§ **Problem description**
In the listing below, find every line containing "agent" and copy it out.

§ **Records to use**
----

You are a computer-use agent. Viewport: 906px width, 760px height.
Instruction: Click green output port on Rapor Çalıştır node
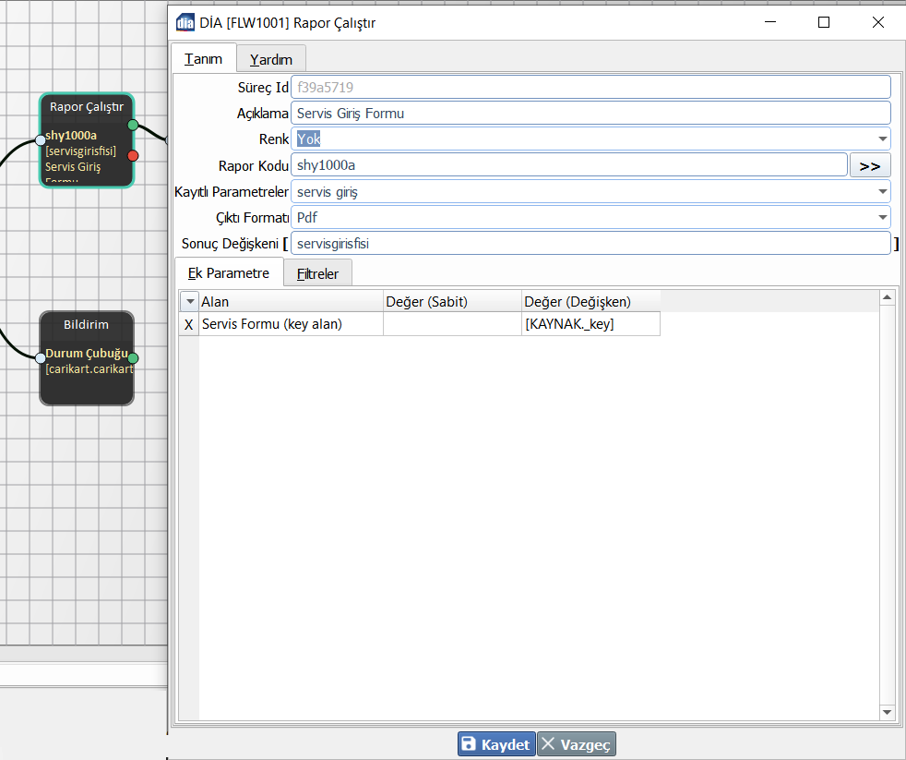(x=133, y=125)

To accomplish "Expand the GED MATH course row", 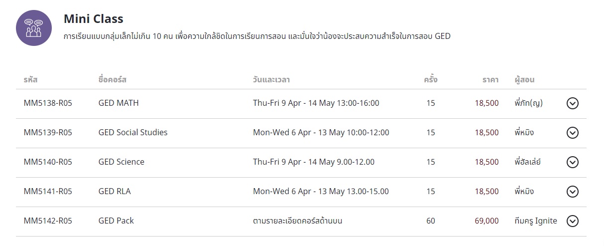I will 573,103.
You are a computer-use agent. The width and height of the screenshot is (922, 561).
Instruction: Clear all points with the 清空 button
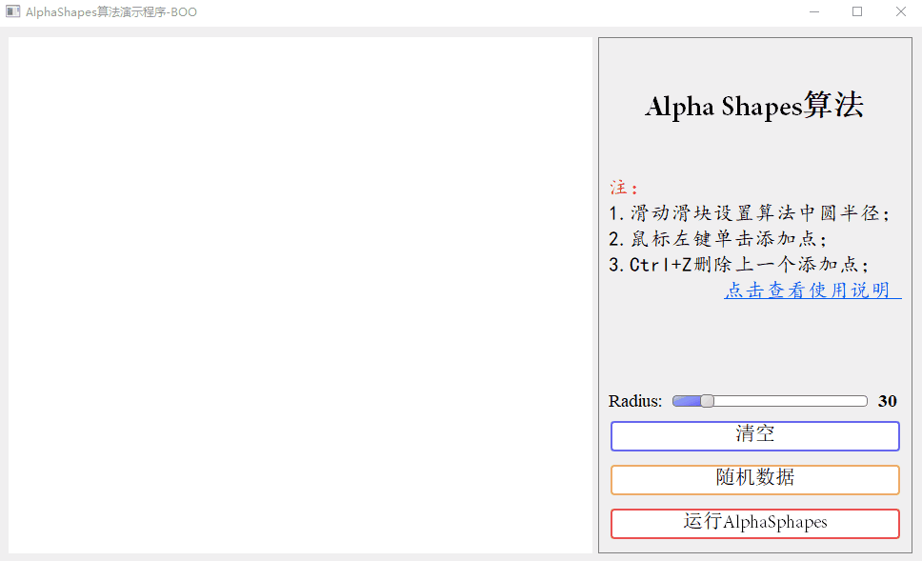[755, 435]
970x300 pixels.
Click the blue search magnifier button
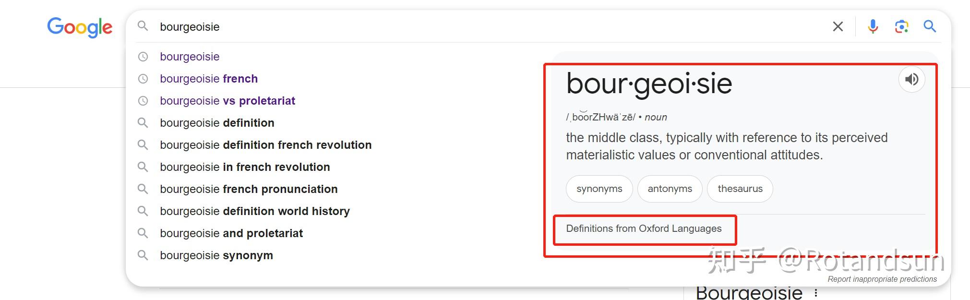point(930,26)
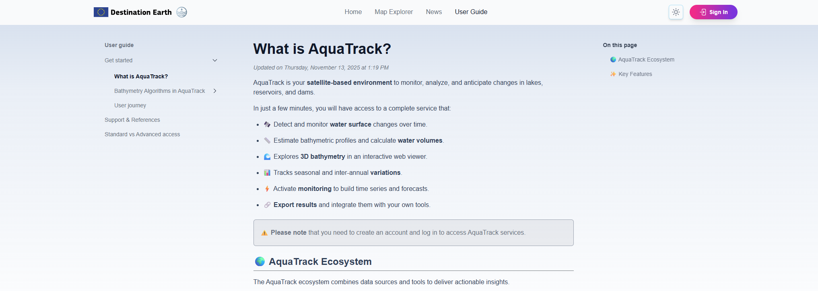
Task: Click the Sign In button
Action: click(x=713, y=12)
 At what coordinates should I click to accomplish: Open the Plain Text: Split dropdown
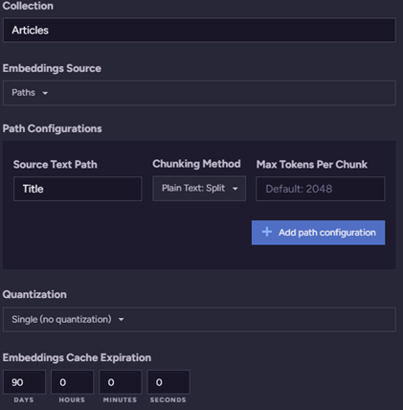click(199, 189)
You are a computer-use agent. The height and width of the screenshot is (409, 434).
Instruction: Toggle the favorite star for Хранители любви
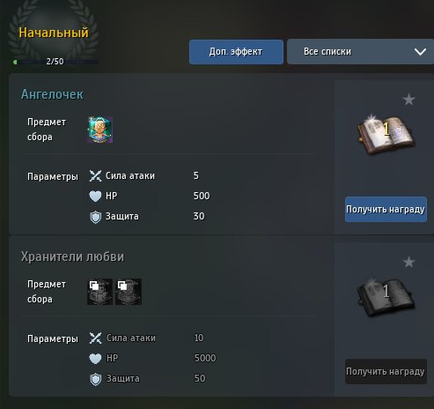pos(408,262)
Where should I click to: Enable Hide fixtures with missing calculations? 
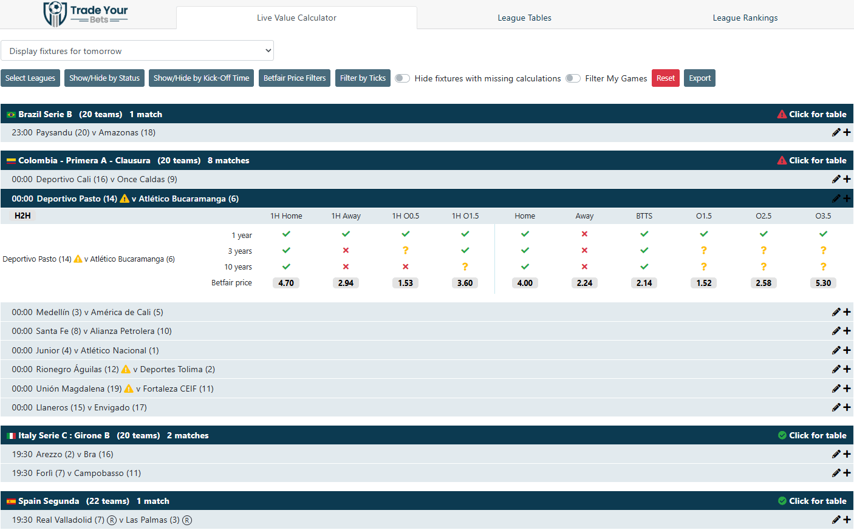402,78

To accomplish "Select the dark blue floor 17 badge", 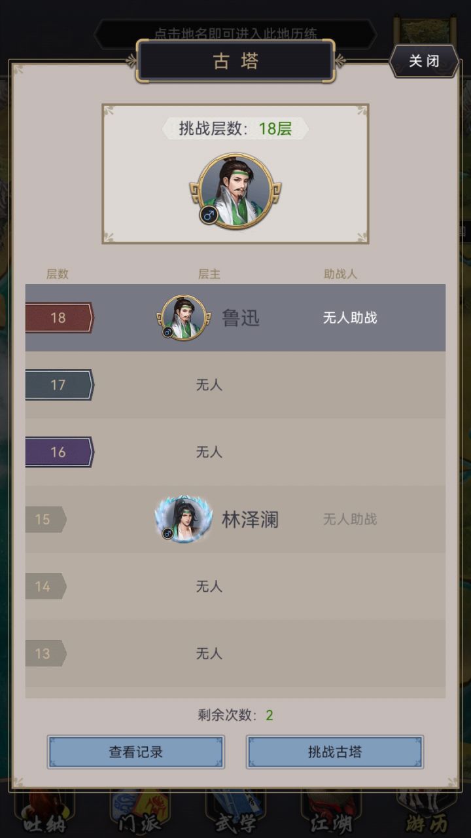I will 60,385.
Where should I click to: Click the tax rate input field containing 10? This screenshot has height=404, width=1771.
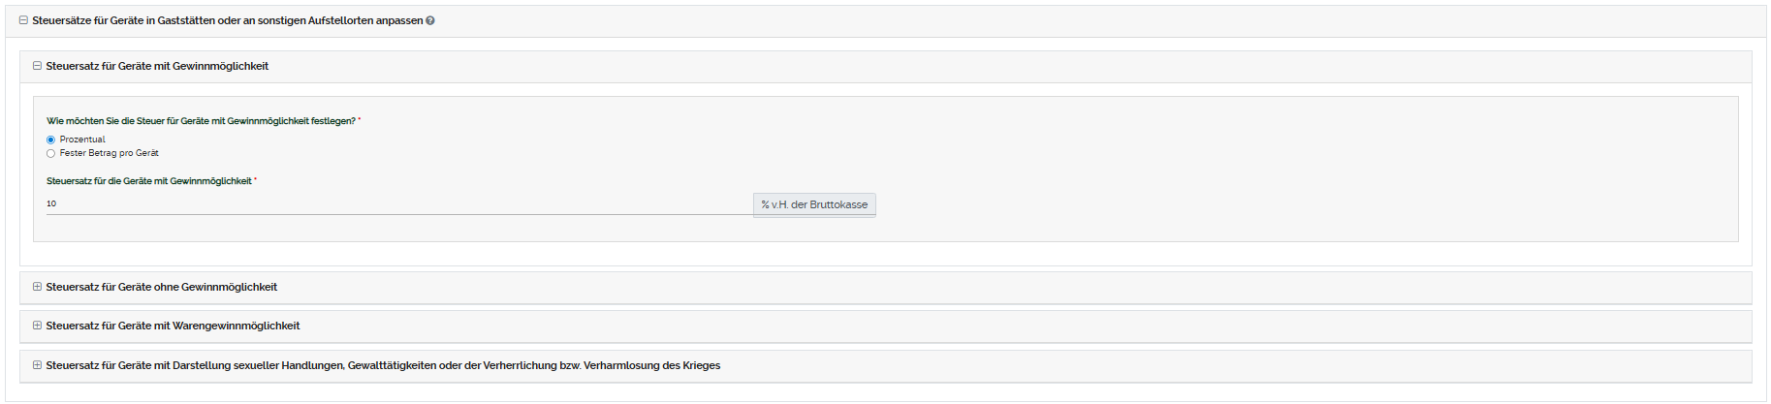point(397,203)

----

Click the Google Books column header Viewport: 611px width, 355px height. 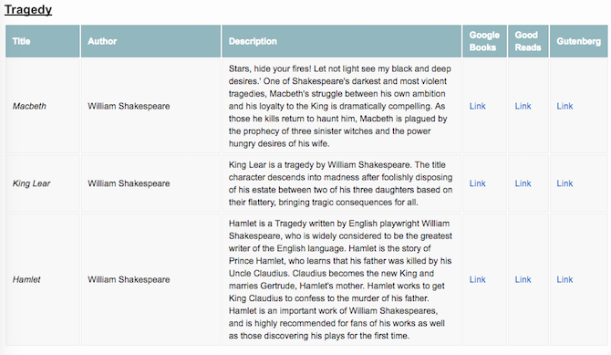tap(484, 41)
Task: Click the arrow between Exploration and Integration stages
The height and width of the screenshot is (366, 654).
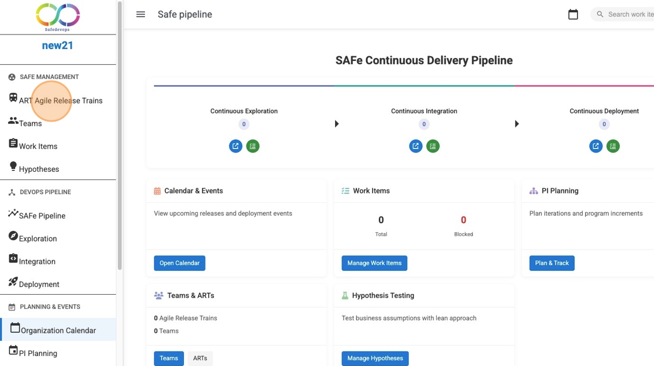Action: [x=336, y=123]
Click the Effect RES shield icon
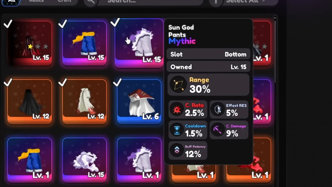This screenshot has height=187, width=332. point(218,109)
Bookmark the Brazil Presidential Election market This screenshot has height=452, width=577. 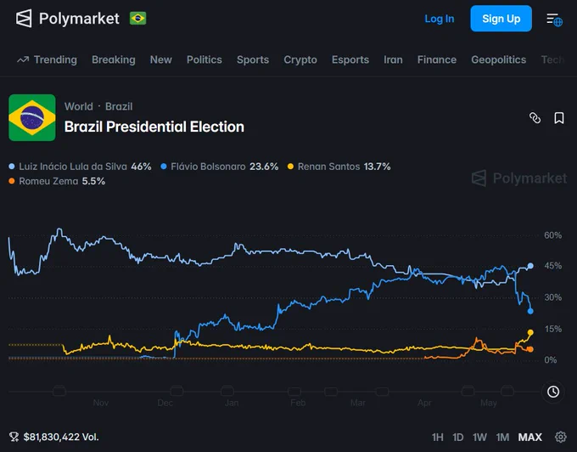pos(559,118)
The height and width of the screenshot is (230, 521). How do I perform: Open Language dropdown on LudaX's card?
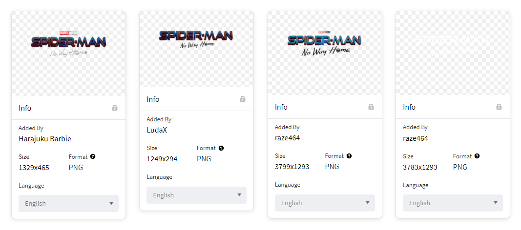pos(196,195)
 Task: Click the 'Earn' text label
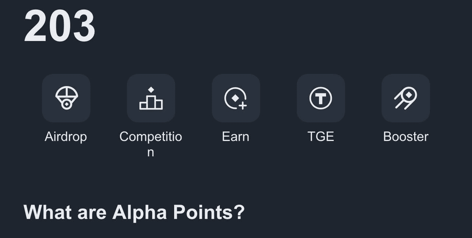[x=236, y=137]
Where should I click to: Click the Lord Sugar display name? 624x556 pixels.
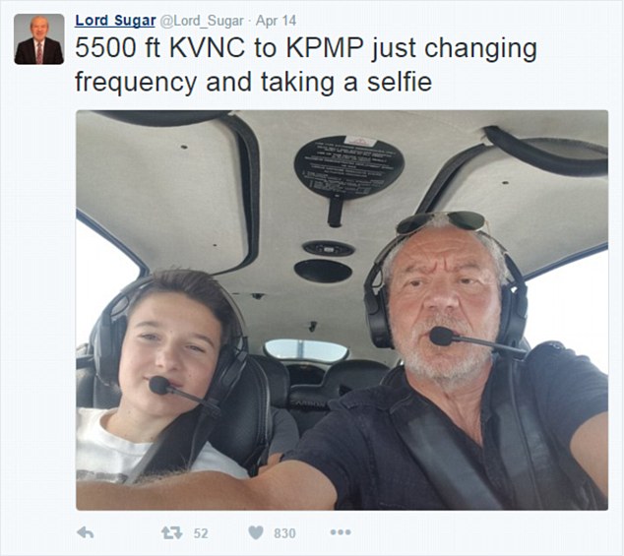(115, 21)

----

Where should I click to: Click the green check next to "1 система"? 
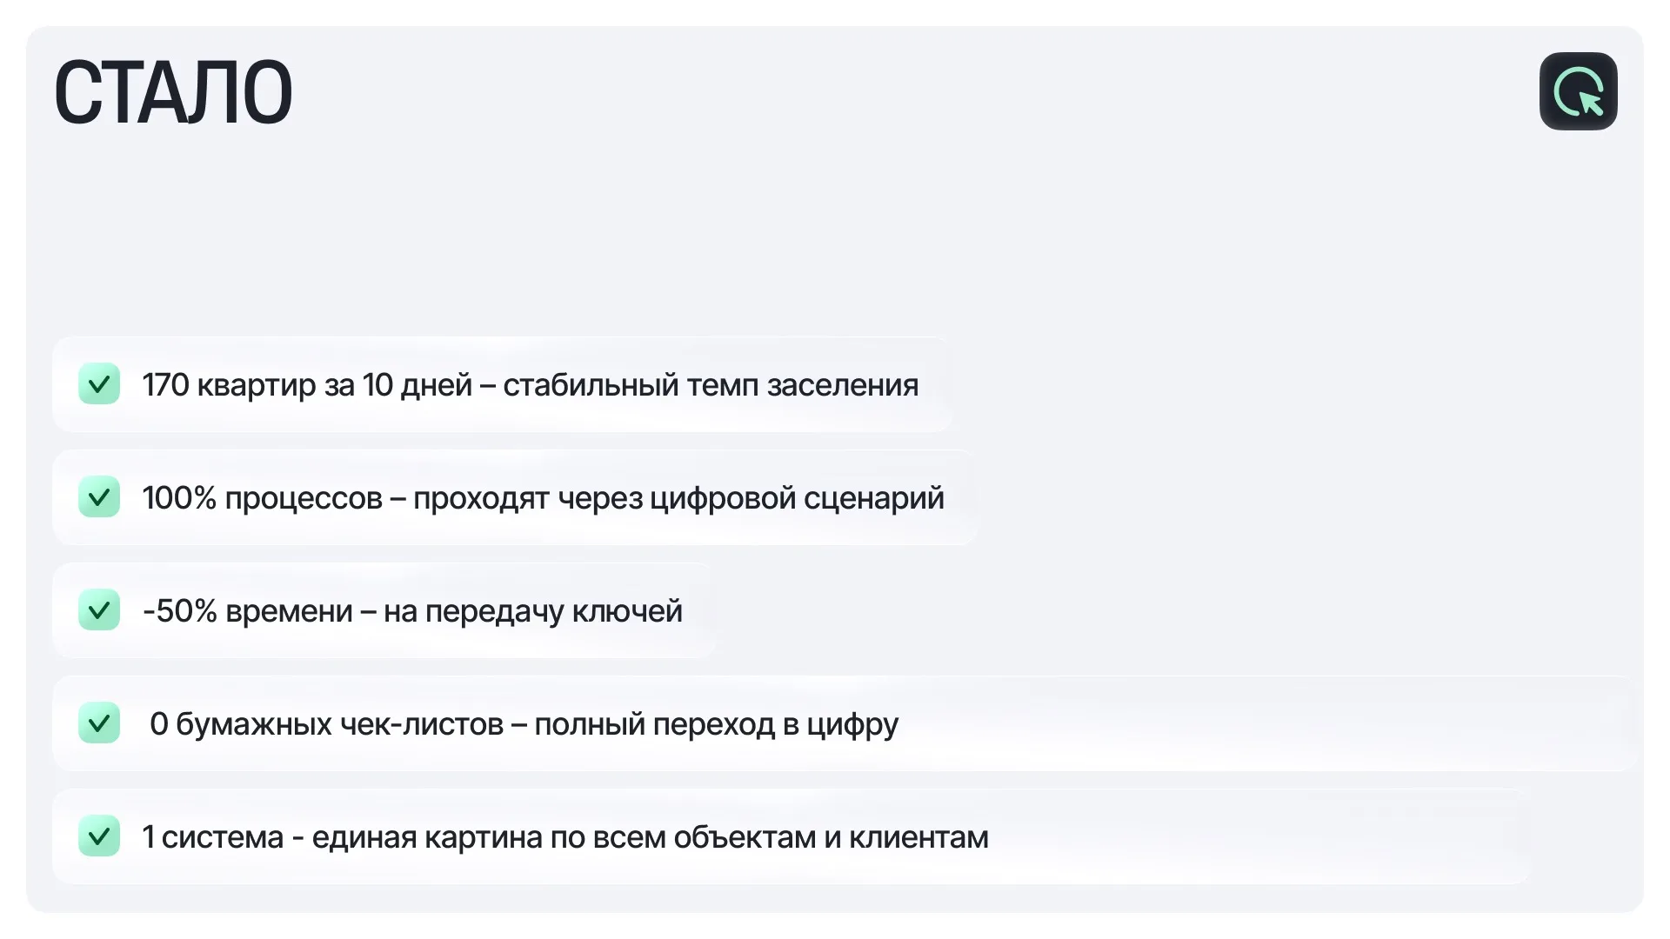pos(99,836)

----

§ **Solution for this exercise**
You are a computer-use agent. Viewport: 906px width, 760px height.
You are a computer-use agent. The width and height of the screenshot is (922, 561).
You are a computer-use agent. The height and width of the screenshot is (409, 434).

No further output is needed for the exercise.